→ ACTIVITY:
Check each line of the records below for the string "computer", then state how many lines contain it, with no other output.

================================

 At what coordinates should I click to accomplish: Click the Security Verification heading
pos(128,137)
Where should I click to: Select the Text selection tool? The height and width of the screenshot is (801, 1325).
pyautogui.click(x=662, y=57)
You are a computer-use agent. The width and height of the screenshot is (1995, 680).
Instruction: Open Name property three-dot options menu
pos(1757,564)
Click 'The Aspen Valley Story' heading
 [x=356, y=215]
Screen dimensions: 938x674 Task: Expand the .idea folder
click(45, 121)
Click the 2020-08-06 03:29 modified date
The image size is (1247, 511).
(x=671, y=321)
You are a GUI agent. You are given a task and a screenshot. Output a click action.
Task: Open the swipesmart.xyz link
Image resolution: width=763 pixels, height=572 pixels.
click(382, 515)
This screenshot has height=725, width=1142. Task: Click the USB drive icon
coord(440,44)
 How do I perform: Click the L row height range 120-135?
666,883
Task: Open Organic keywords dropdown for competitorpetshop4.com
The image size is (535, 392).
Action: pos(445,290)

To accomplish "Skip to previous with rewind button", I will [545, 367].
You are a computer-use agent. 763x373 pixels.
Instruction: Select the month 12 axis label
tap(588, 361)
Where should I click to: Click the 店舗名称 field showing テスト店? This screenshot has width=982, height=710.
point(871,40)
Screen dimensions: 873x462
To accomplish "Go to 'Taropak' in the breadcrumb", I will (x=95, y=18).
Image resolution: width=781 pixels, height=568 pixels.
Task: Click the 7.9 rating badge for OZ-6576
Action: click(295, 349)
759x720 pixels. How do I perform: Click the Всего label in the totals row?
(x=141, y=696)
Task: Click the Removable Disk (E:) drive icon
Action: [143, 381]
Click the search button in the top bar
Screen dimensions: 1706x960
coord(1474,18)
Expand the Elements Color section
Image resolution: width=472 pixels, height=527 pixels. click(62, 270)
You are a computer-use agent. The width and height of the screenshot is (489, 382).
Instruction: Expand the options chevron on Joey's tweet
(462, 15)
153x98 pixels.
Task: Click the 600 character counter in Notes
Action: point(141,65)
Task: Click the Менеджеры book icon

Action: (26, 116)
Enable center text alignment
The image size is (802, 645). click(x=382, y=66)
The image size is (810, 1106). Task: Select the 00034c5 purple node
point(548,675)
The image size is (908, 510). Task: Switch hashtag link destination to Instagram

================================

→ THE COMPLETED TASK:
3